Step by Step solution:
In this question first of all we will start solving this question by listing the given quantities.
So, the given information in this question is
Total no. of students $= 15 = n\left( U \right)$
No. of students who studied German $= 7 = n\left( G \right)$
No. of students who studied French $= 8 = n\left( F \right)$
No. of students who have not studied either $= 3 = n\left( x \right)$
So, from the above given information we can conclude that the no. of students who studied even one subject would be equal to the subtraction of no. of students who have not studied from Total no. of students.
That is,
No. of students who studied even one subject $=$ Total no. of students $-$ no. of students who have not studied
$\Rightarrow n\left( {G \cup F} \right) = n\left( U \right) - n\left( x \right)$
$\Rightarrow n\left( {G \cup F} \right) = 15 - 3 \\\ \Rightarrow n\left( {G \cup F} \right) = 12 \\\$
So, the no. of students who studied even one subject$= 12$
Now, from here we can conclude that
No. of students who studied even one subject$=$ (No. of students who studied German) $+$ (No. of students who studied French$-$ (No. of students who studied both French and German)

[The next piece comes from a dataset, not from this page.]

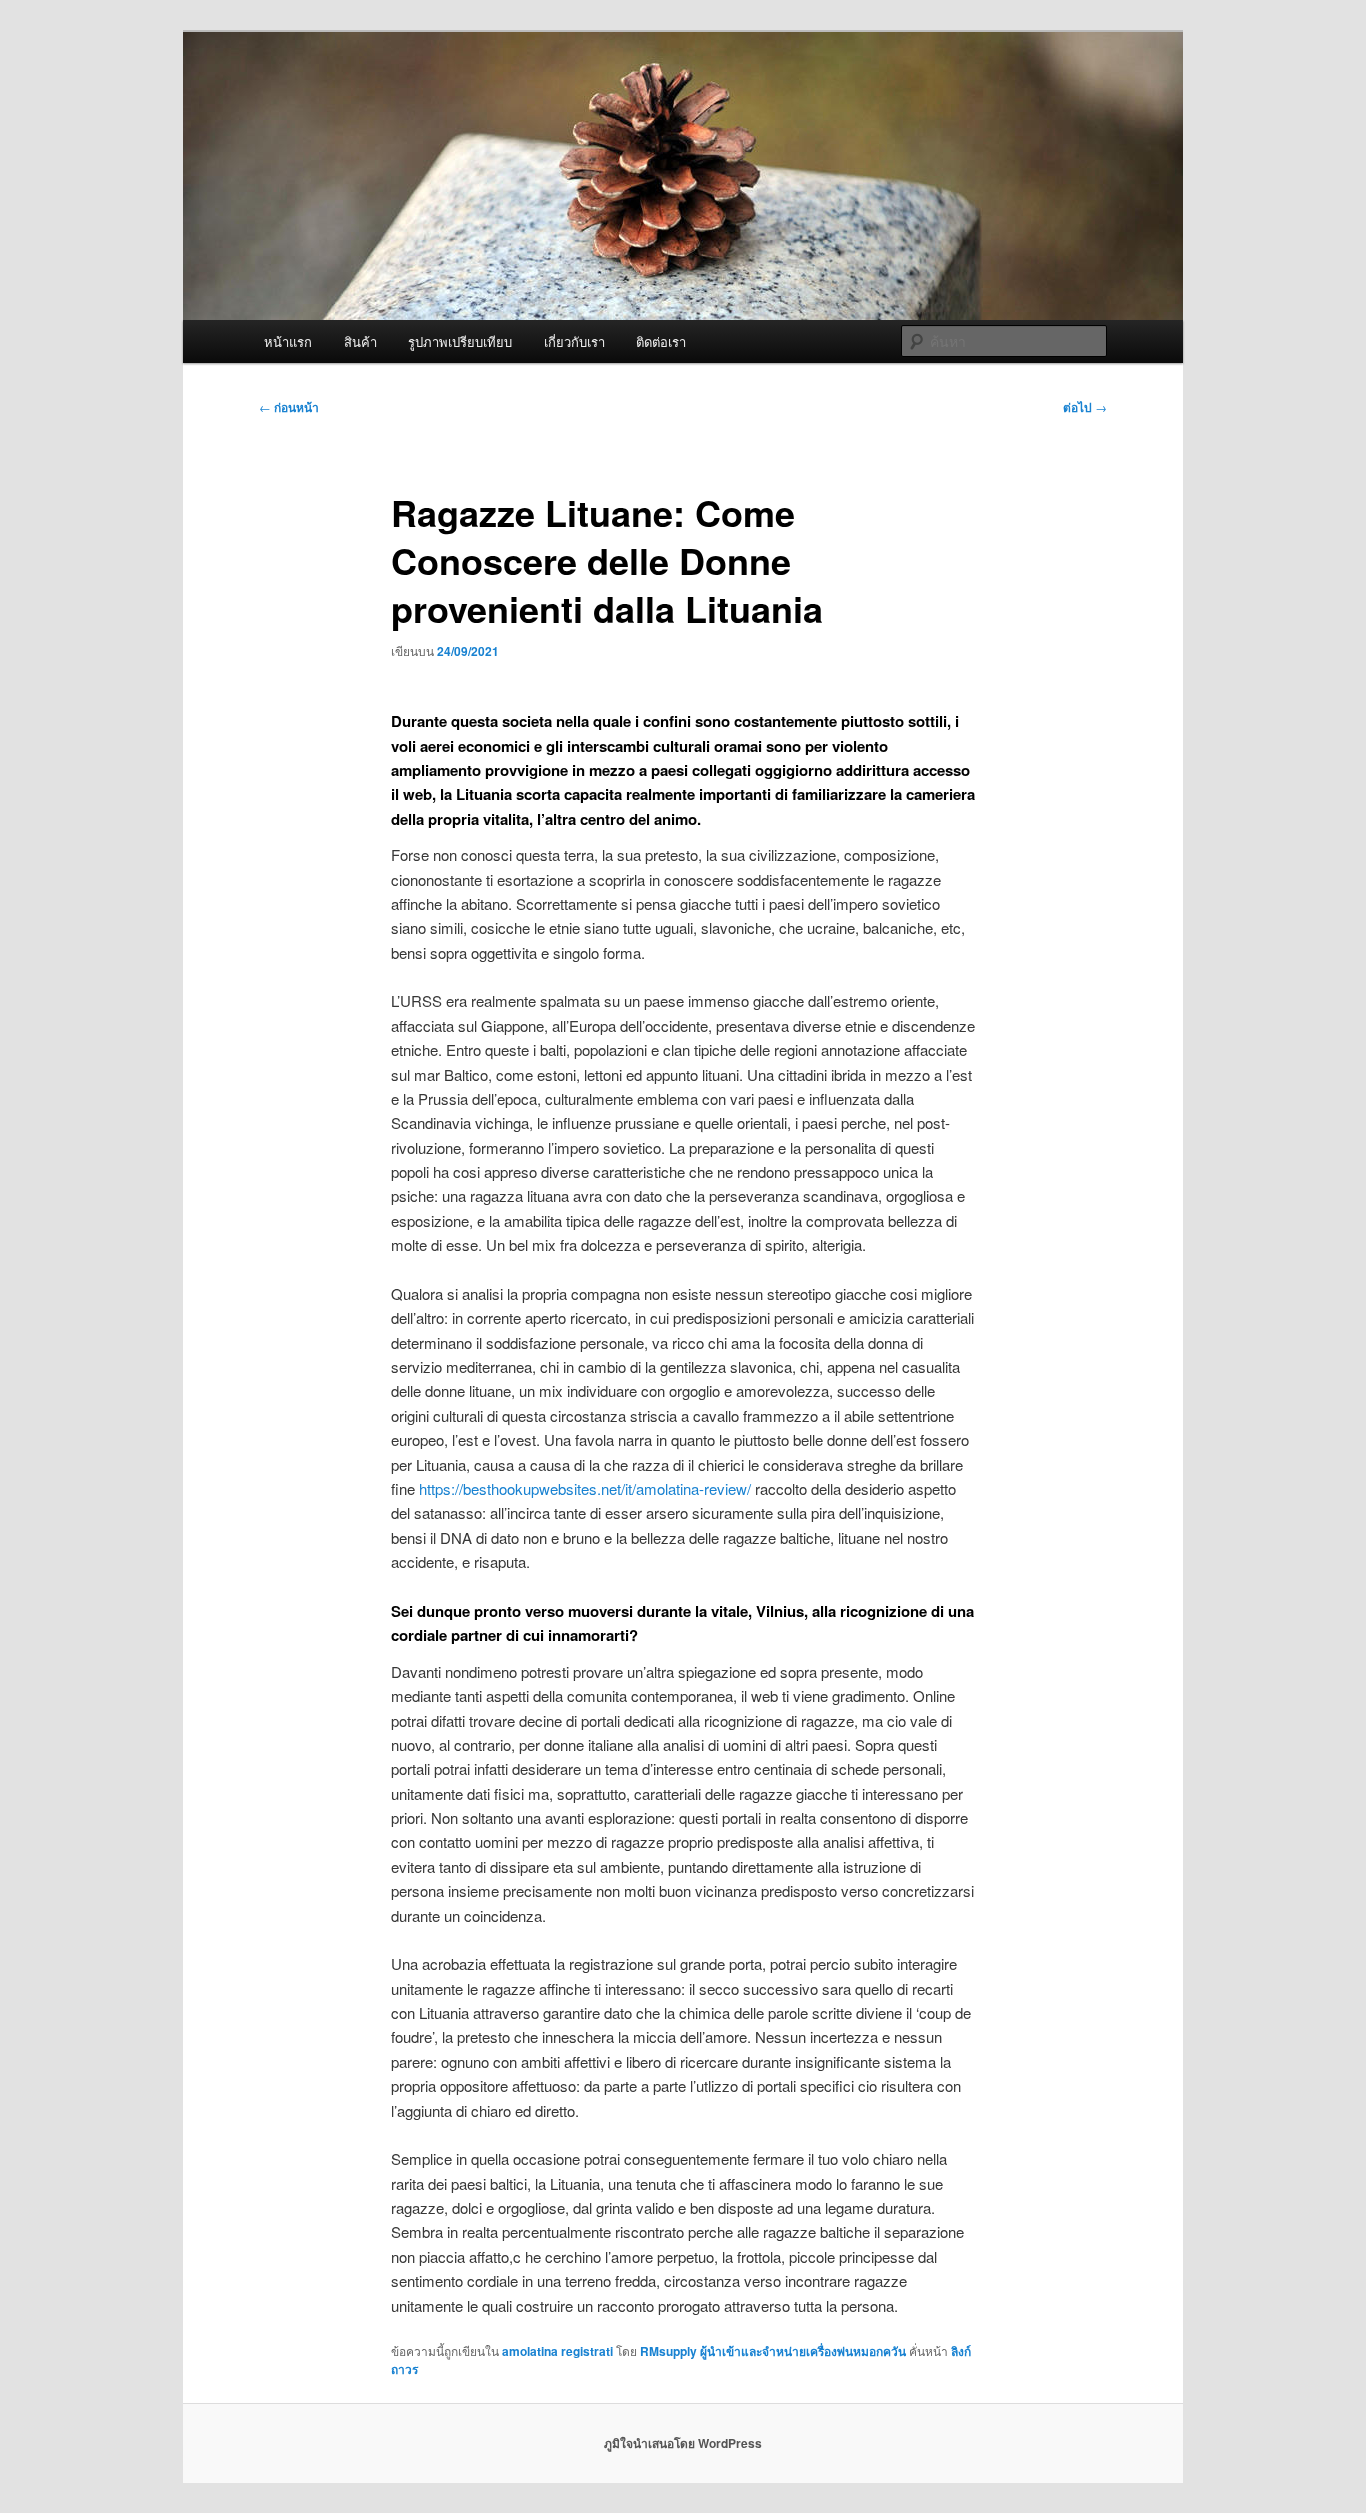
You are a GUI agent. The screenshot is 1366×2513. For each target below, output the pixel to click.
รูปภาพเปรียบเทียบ (460, 341)
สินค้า (360, 341)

$\Rightarrow n\left( {G \cup F} \right) = n\left( G \right) + n\left( F \right) - n\left( {G \cap F} \right) \\\ \Rightarrow 12 = 7 + 8 - n\left( {G \cap F} \right) \\\ \Rightarrow n\left( {G \cap F} \right) = 15 - 12 \\\$
$\Rightarrow n\left( {G \cap F} \right) = 3$
That means the No. of students who studied both French and German are equal to $3$.
$\Rightarrow$Option B is correct.

Note: In these types of questions we have an alternative method to understand the given statements easily, which is by drawing Venn Diagrams.
So, by making Venn diagrams of the given information we can solve these types of questions in competitive exams.